Gynecol Oncol. 2009 Feb;112(2):384-8. doi: 10.1016/j.ygyno.2008.11.001. Epub 2008 Dec 6.
Whole-body hyperthermia (WBH) in combination with carboplatin in patients with recurrent ovarian cancer – a phase II study.
Atmaca A, Al-Batran SE, Neumann A, Kolassa Y, Jäger D, Knuth A, Jäger E.
Klinik für Onkologie und Hämatologie, Krankenhaus Nordwest GmbH, Steinbacher Hohl 2-26, D-60488 Frankfurt am Main, Germany. firstname.lastname@example.org
Despite considerable progress in the front-line treatment in patient with advanced ovarian cancer, the outcome of patients with recurrent or refractory disease is still poor. Based on promising results of a pilot study, we initiated a phase II study with WBH and carboplatin in pretreated patients with advanced ovarian cancer to investigate the toxicity and efficacy of WBH in combination with carboplatin.
47 patients with histologically confirmed epithelial ovarian carcinoma were enrolled in the study. Patients were pretreated with at least one palliative chemotherapy regimen. Of 47 patients 24 were classified as platinum refractory or resistant and 16 as platinum sensitive.

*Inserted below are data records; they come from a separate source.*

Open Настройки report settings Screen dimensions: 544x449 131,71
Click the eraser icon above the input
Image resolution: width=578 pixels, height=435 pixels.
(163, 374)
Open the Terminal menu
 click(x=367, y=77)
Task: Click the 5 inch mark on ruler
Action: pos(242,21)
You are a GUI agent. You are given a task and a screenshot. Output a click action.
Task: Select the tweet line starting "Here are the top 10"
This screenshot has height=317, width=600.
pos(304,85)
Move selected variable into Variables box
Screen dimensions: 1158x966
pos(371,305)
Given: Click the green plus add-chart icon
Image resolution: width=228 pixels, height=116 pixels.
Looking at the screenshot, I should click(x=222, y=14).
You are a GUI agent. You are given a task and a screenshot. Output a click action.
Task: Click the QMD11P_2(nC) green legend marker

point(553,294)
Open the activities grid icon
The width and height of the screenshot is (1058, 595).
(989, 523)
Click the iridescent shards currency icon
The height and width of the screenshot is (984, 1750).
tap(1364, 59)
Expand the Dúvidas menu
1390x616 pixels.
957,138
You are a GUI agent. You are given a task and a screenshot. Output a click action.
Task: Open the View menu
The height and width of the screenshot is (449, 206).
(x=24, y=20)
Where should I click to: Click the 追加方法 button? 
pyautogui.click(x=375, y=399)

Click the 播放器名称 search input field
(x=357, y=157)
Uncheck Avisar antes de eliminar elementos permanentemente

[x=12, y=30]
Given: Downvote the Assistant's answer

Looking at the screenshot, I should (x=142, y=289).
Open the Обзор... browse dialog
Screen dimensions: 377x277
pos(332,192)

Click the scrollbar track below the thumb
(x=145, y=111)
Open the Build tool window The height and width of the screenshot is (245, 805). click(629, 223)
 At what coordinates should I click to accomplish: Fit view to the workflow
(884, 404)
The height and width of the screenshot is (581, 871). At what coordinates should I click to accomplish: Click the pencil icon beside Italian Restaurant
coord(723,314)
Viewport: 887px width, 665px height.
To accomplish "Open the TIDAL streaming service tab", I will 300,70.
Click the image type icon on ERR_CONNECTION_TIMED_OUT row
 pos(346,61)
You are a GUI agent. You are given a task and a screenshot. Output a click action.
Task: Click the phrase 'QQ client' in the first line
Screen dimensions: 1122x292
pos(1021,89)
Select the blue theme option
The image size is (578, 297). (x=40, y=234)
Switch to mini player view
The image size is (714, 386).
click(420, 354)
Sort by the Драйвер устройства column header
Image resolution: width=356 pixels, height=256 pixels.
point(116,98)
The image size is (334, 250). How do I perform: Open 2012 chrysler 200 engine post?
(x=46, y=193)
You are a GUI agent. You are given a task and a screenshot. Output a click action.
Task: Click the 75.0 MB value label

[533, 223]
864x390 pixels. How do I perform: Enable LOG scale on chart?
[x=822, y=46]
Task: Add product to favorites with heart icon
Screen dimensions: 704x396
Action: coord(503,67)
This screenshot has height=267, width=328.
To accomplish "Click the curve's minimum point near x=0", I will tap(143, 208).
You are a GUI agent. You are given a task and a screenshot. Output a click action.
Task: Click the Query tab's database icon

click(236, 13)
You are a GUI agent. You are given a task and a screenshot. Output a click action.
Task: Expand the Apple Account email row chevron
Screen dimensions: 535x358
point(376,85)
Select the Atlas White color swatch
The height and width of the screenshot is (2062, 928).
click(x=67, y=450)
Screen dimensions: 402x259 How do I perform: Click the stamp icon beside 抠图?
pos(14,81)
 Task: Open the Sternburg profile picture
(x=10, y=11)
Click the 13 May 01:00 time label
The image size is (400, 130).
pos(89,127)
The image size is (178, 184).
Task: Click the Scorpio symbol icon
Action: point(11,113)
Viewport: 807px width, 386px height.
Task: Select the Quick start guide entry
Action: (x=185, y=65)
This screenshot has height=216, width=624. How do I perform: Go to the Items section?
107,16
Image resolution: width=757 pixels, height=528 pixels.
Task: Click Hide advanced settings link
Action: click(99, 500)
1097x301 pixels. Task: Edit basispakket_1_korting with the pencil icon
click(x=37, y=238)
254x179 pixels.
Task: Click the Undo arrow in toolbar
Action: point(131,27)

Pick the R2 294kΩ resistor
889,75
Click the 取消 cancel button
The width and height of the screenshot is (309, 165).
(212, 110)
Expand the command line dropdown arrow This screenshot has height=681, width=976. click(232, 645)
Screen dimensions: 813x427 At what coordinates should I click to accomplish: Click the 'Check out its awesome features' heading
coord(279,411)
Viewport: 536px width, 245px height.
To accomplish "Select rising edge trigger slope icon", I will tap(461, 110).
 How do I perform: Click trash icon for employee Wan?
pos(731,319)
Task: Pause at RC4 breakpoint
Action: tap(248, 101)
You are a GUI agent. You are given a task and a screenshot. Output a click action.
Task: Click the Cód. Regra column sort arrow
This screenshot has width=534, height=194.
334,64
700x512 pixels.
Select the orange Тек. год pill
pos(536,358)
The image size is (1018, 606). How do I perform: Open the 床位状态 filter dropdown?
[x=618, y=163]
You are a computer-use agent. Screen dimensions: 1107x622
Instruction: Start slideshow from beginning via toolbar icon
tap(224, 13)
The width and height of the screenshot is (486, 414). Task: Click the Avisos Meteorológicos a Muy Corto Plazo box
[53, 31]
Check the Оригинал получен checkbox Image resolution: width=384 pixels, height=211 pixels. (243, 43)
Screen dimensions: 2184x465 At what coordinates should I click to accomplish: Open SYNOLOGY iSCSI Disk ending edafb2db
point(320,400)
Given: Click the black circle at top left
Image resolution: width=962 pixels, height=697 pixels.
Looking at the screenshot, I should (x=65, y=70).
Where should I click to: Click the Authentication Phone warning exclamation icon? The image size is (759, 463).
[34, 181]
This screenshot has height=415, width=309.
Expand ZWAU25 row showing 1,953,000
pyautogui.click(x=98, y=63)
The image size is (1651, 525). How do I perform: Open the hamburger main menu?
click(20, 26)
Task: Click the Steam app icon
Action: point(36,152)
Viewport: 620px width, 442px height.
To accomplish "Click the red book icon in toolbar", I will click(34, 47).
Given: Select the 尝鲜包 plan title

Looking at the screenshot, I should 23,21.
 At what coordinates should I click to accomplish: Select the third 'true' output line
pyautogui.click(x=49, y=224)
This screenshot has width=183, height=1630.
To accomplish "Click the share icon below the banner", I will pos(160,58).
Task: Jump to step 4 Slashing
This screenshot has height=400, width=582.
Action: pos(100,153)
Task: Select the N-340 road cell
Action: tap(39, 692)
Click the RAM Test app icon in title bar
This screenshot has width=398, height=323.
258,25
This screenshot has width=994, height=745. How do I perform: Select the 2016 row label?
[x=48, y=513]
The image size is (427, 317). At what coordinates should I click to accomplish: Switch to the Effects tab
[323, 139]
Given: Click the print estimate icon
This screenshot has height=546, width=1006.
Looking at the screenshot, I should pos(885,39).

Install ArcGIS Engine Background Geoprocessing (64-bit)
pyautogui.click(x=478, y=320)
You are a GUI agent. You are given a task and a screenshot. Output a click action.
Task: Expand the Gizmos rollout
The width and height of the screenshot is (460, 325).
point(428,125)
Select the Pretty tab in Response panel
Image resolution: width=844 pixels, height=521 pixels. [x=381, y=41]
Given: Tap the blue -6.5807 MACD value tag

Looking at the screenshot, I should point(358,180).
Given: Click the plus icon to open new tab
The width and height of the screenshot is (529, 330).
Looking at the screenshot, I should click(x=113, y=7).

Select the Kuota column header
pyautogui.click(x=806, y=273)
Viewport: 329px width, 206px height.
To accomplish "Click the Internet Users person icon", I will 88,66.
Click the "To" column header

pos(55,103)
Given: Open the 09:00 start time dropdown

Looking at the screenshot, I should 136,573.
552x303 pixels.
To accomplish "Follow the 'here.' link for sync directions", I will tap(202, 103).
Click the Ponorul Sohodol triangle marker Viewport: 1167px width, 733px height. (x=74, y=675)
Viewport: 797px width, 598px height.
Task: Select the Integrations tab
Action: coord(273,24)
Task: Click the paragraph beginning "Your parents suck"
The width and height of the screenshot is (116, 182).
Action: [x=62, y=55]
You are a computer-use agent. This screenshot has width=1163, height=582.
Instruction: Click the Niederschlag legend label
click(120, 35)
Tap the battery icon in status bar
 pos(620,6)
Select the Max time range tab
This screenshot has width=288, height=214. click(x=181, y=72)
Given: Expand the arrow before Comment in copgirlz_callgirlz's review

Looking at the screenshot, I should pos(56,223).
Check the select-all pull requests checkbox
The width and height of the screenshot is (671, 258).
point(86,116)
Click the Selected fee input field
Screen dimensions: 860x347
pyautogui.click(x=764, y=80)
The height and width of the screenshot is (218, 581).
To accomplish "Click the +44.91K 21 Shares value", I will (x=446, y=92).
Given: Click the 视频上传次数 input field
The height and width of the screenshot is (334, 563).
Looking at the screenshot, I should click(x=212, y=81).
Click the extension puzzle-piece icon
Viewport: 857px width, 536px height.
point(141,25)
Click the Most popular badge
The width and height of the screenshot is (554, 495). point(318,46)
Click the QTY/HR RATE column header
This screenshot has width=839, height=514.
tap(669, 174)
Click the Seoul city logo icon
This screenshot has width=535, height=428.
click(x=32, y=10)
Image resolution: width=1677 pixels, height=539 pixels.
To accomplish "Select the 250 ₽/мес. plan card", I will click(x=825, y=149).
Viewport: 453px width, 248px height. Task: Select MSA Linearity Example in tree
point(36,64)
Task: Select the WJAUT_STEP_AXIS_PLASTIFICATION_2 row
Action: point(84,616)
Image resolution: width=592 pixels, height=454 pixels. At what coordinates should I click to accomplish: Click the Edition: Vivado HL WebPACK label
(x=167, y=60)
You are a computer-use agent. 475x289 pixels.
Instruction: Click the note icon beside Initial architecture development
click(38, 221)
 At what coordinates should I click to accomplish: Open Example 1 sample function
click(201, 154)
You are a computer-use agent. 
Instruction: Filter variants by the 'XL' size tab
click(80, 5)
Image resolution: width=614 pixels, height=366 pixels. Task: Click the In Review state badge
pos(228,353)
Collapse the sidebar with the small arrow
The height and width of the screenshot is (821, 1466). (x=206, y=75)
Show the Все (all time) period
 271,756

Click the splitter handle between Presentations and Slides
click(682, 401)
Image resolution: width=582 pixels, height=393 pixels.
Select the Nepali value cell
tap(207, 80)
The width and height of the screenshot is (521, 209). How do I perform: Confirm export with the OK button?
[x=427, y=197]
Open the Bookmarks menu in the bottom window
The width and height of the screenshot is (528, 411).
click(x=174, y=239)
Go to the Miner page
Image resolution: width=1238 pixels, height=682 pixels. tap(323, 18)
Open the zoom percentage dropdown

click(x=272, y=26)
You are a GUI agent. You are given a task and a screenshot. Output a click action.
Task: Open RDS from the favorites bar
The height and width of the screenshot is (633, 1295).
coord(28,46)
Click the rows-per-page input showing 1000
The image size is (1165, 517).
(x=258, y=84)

Main toxicity was hematological with grade 3/4 anaemia, leukopenia and thrombocytopenia occurring in 49%, 49% and 65%, respectively. Cardiac complications occurred with grade 1/2 in 22 of 47 (47%) patients and with grade 3 in 1 patient (2%). In 35 patients evaluable for response, the overall response rate was 45% [CR: 4/35 (11%), PR: 12/35 (34%), NC: 9/35 (26%]. In platinum refractory and resistant patients we observed CR in 6%, PR in 24% and NC in 24%. The median overall survival and progression free survival were 61.5 weeks and 29 weeks, respectively.
This study confirms that WBH in combination with carboplatin is an active salvage treatment option in patients with advanced ovariancancer. However, significant hematological toxicity has to be considered and renders this regimen less suitable for palliative care setting. There is no evidence yet, that whole-body hyperthermia contributes to any clinical improvement beyond chemotherapy alone. This question can only be addressed in a randomized phase III trial.